Hey, Denshi Jisho is testing out a new beta version.

[... T]he ultimate goal is to make something more than just a dictionary of words. Something akin to Google Now or Wolfram Alpha for the Japanese language. Just paste what you want to understand into Jisho, be it English, romaji, a single word or an entire paragraph of Japanese text, and it will search a myriad of data to help you understand the words, kanji and even grammar patterns.

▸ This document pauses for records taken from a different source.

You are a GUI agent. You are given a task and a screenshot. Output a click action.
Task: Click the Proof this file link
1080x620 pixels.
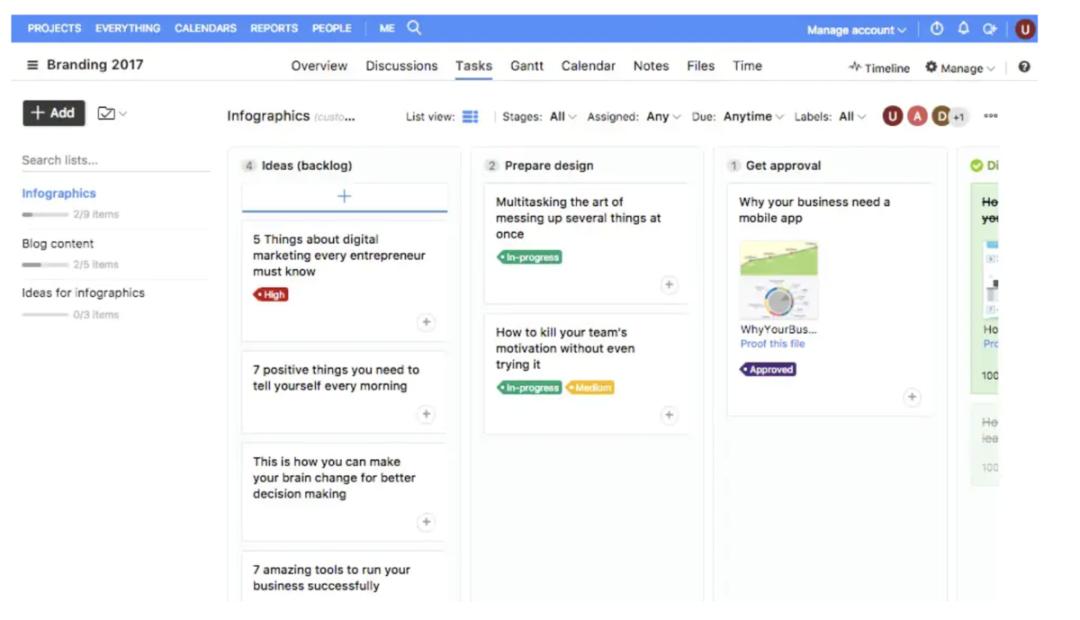click(x=772, y=344)
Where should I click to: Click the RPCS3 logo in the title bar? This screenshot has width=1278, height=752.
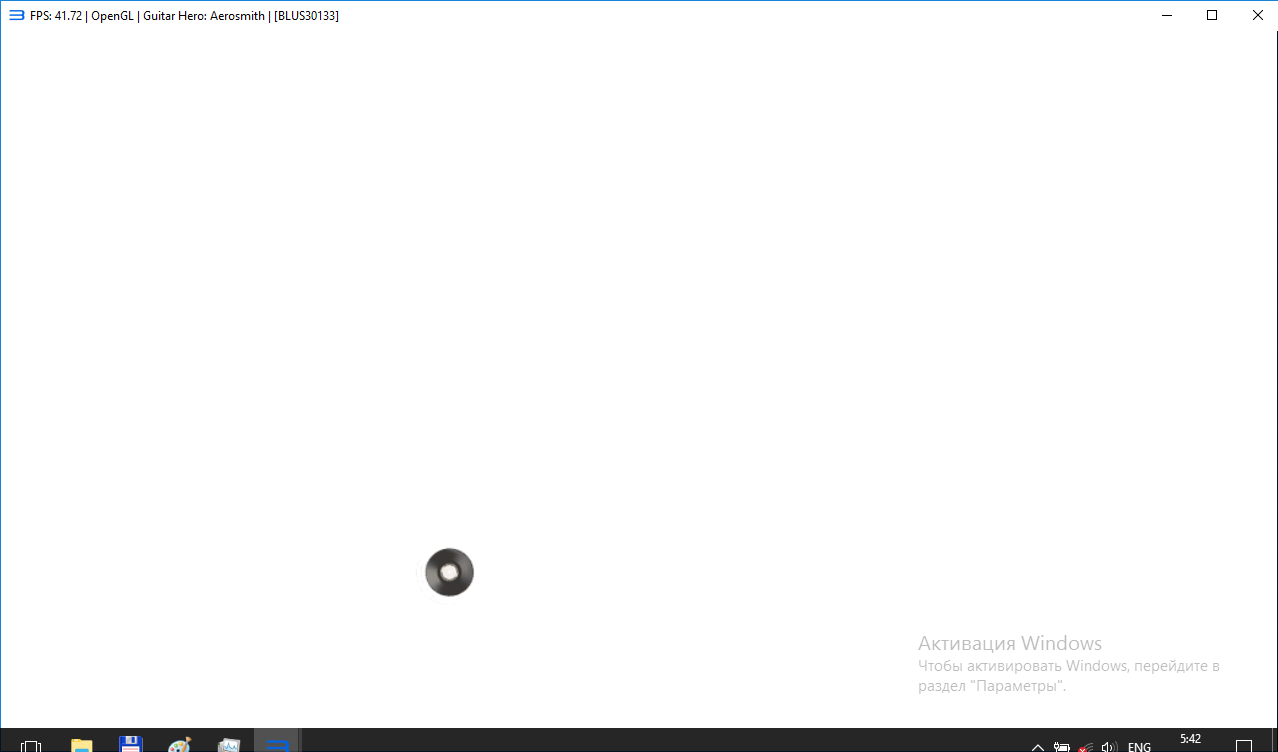coord(16,15)
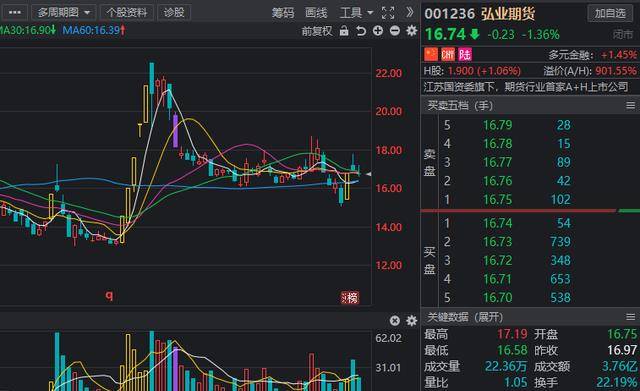Viewport: 640px width, 391px height.
Task: Click the 融 margin badge
Action: (x=448, y=54)
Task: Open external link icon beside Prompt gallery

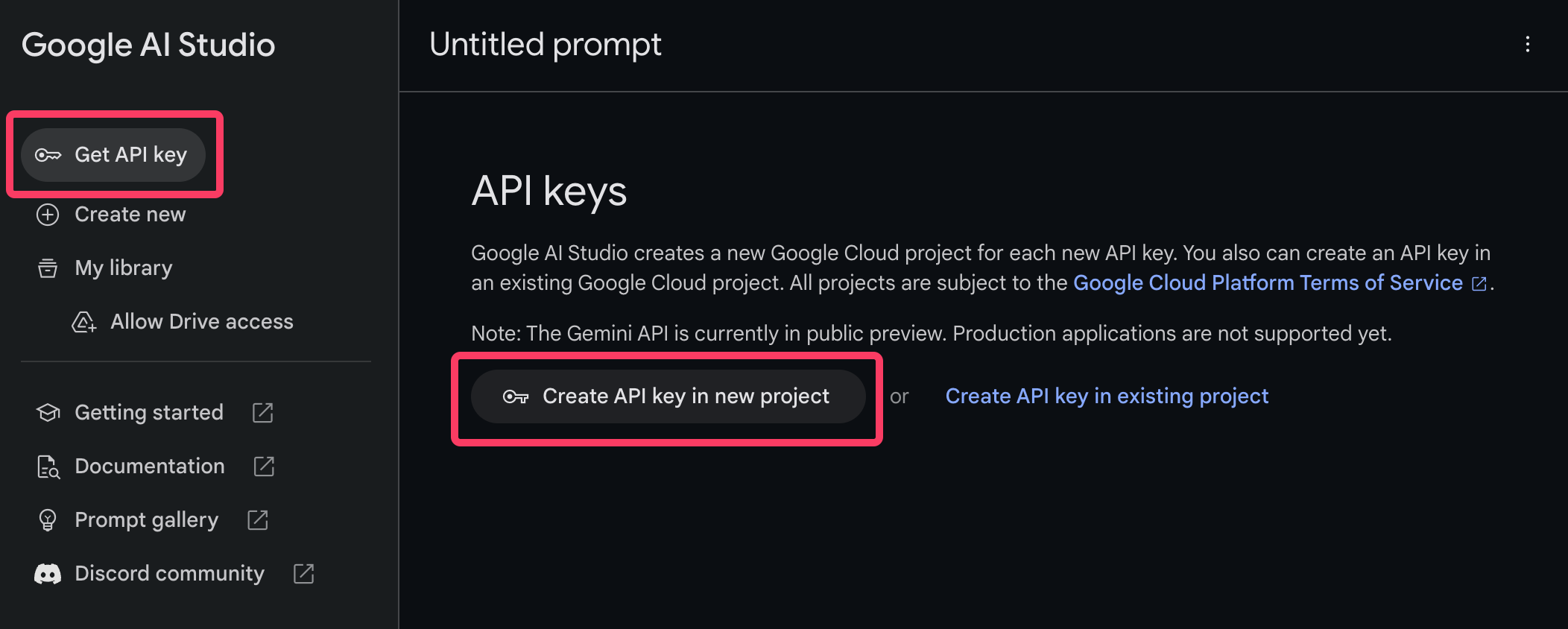Action: coord(258,520)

Completely unrelated, here's something I quite liked from Hellen Waddell's introduction to her bilingual collection Mediaeval Latin Lyrics:

[... I]n anthologies omission is a worse thing than inclusion: and the omissions here may well seem unaccountable. There are five lyrics from Fortunatus, but not the two that are his immortality: Hrabanus Maurus is here, but not his pupil and far greater poet, the ill-starred Gottschalk: there is no trace of the glorious rhythms of O Roma nobilis orbis et domina, nor of Hildebert who has the antique gravity, nor of Gautier de Châtillon, and only a single lyric from the tiny but precious collection of the Arundel MS. I tried to translate them, and could not. To those born with this kind of restlessness, this curiosity to transmute the beauty of one language into another, although this baser alchemy is apt to turn the gold to copper and at worst to lead, a great phrase in the Latin, something familiar in the landscape, some touch of almost contemporary desire or pain, may waken the recreative trouble; yet a greater phrase, a cry still more poignant, may leave the mind the quieter for its passing. A man cannot say "I will translate", any more than he can say "I will compose poetry". In this minor art also, the wind blows where it lists.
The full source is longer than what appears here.